Cyclical rhythms matter. Humans aren’t machines; we need pace, rest, and recharge.
Creativity is the multiplier. Set the everyday conditions — like water and sunlight for a plant — and fruit will come.
Those ideas aren’t just “nice to have.” They’re how we make our mission real. If people are overloaded, they won’t deliver. If they’re nurtured, they’ll surprise us with quality we didn’t even plan for.
Mission + Motion = Momentum
This is why I frame it as Mission in Motion. They aren’t separate. They feed each other.
Mission inspires us.
Motion channels us.
The results reinforce the mission.
That’s the flywheel. When it spins, progress compounds.

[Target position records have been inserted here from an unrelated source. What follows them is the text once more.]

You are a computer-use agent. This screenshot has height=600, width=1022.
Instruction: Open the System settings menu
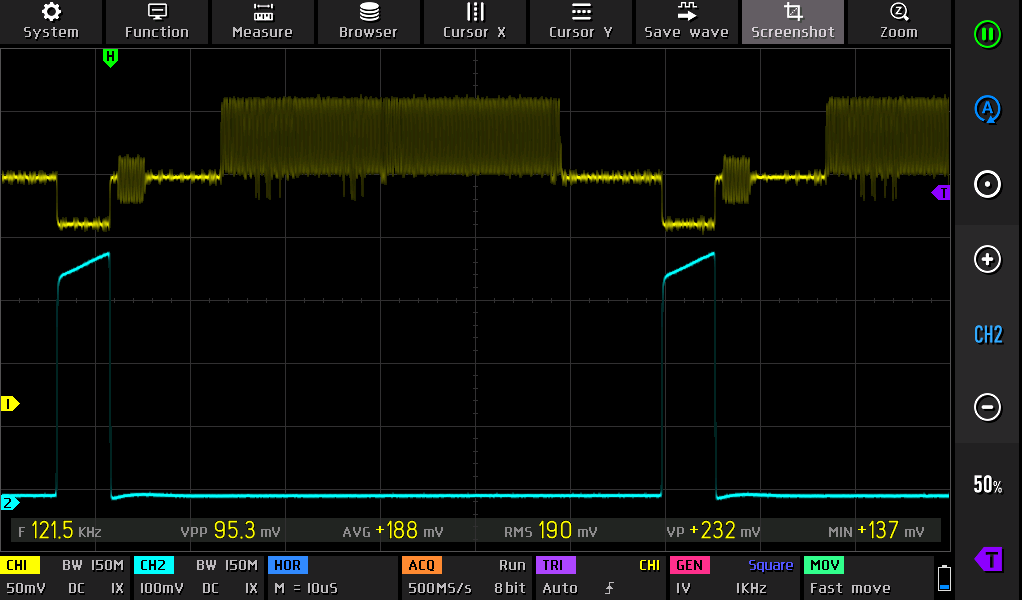coord(51,21)
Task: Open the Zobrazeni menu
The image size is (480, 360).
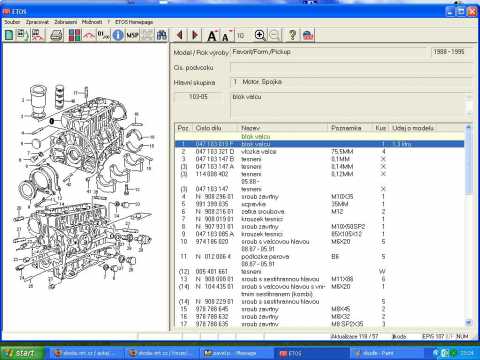Action: (x=65, y=22)
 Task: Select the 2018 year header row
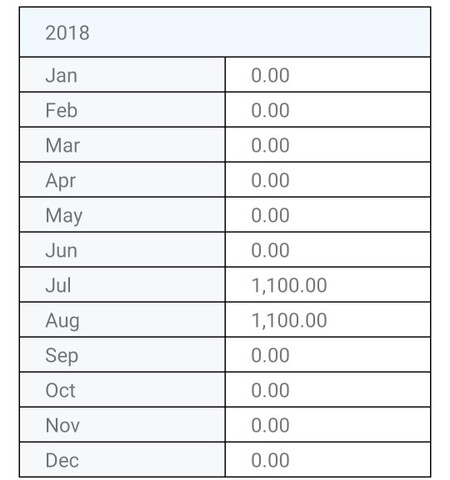coord(225,32)
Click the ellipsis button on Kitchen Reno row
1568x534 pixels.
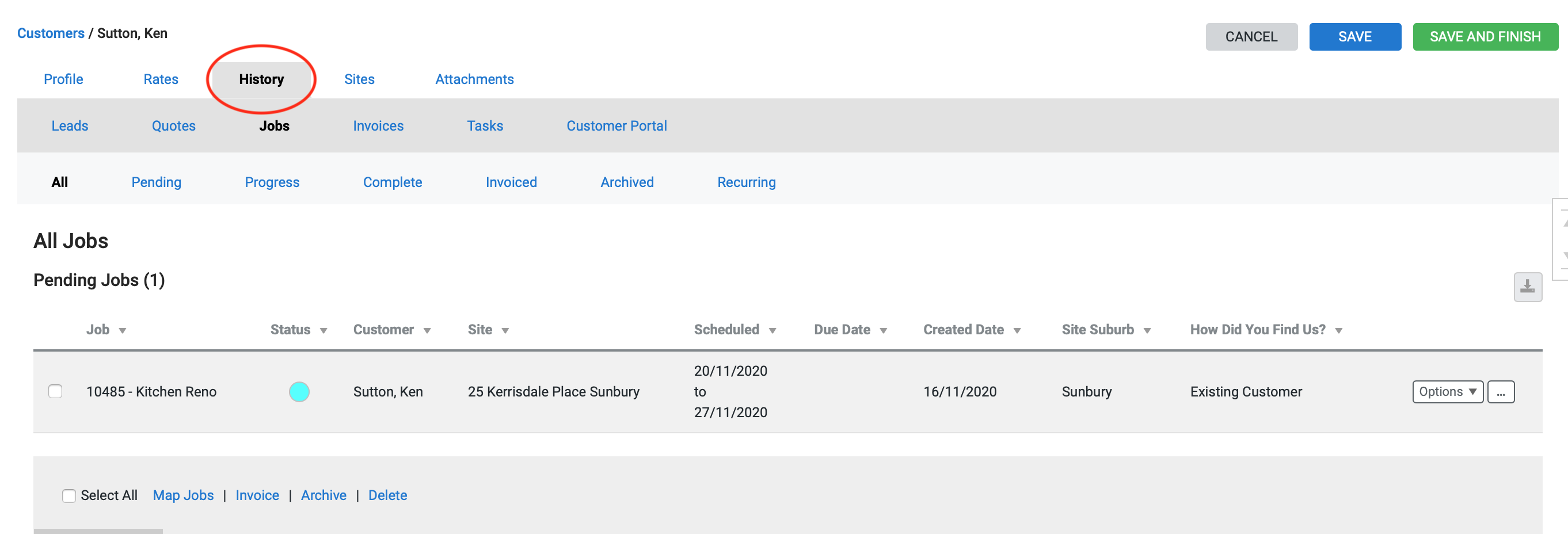[1501, 392]
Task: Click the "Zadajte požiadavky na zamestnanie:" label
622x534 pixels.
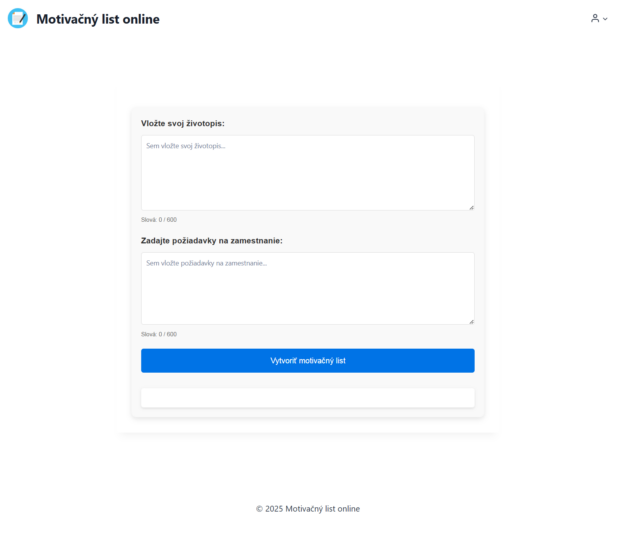Action: click(x=212, y=241)
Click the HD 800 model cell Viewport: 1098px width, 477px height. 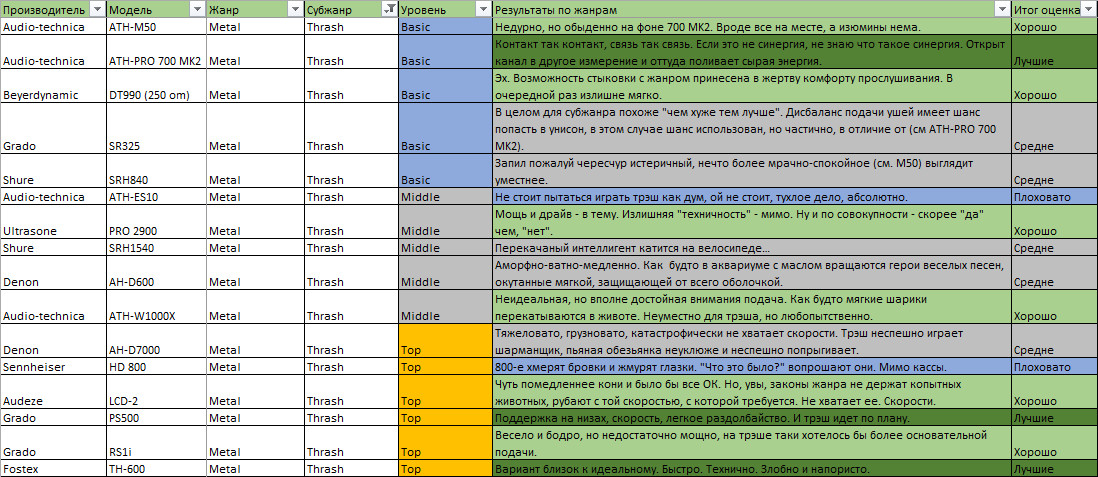[x=155, y=367]
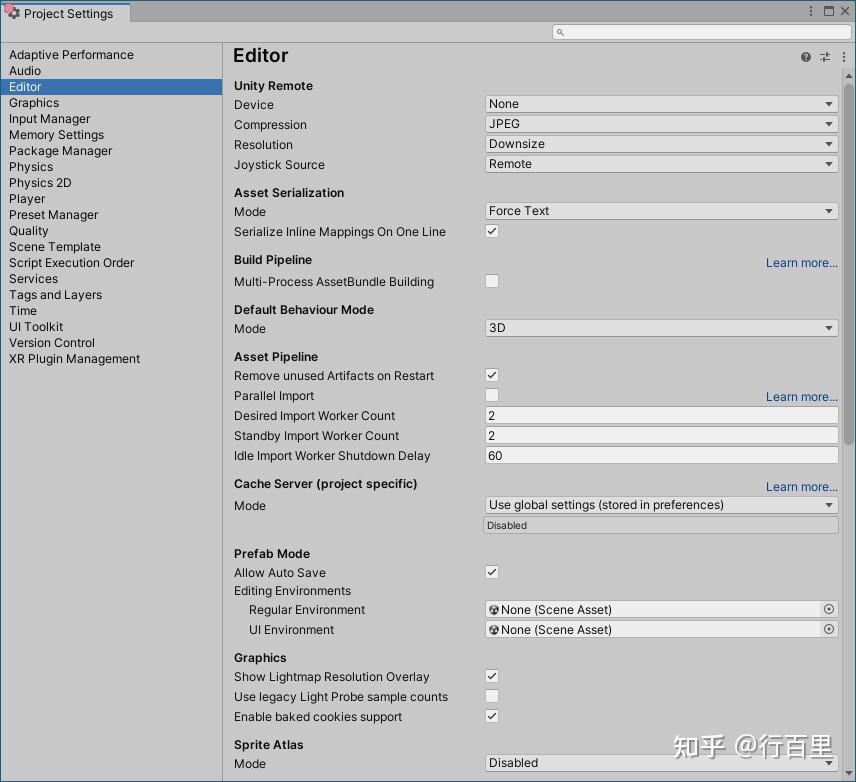Viewport: 856px width, 782px height.
Task: Click the magnifier icon in the search bar
Action: (x=561, y=31)
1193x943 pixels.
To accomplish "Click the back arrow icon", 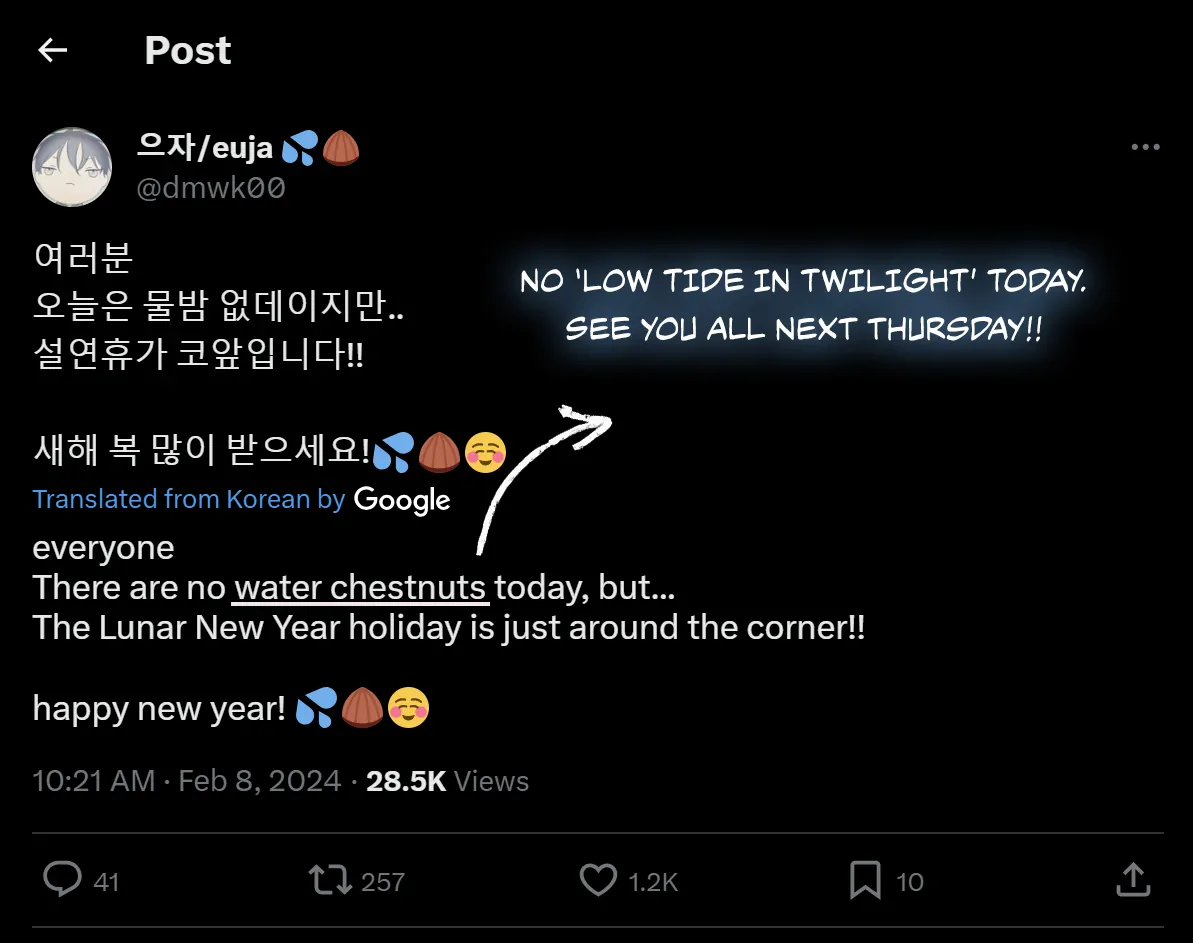I will pos(52,50).
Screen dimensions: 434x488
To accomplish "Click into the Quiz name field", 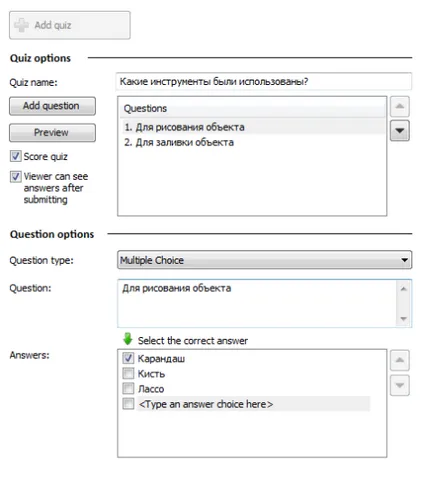I will pyautogui.click(x=264, y=82).
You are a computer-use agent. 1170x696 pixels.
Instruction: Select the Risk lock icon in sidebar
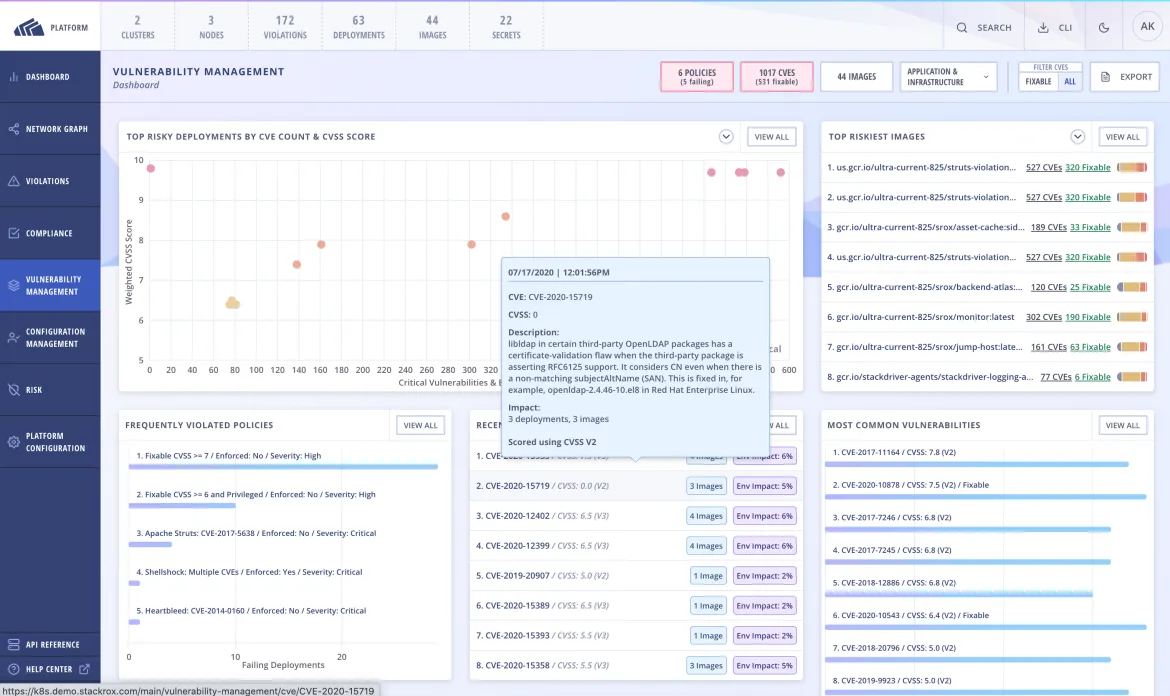click(14, 389)
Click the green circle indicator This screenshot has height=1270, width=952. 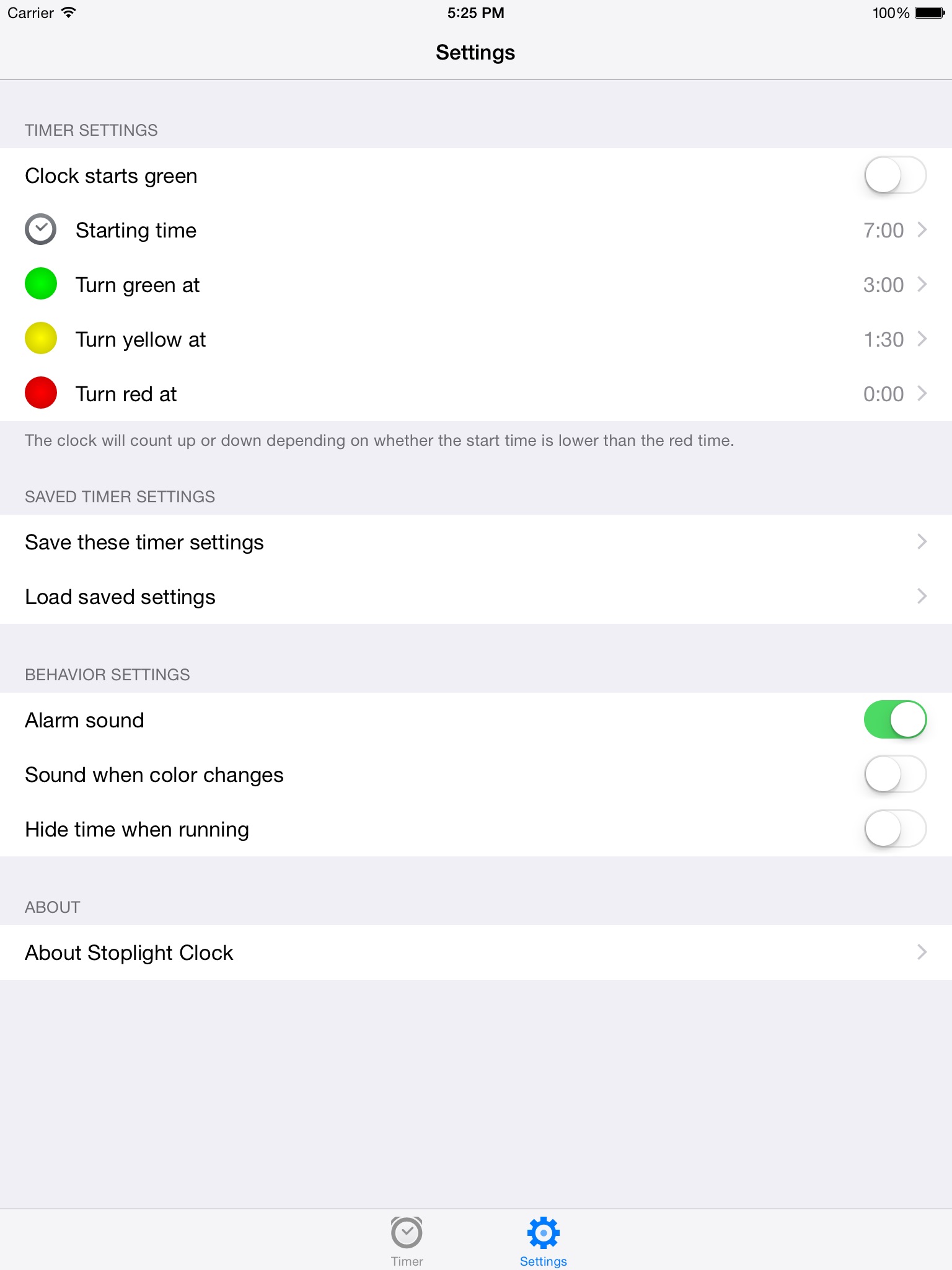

At Powerverse, that means focusing our motion on the few things that matter — like getting ready for VLP trading, scaling connected devices, and proving the carbon and cost impact of our platform. One EV charger connected to Raya can reduce lifetime CO₂ emissions by around 40% compared to the baseline. Multiply that by 100,000 and the impact is staggering. That’s not just motion — that’s momentum.
A question for each day
So I close with the same question I asked my team:
What is my single most important outcome today?
Not the most urgent email. Not the biggest list. The one outcome that, if achieved, makes everything else easier or less necessary.
If each of us can answer that, then mission and motion align. And when they align, we do more than stay busy — we build something fruitful.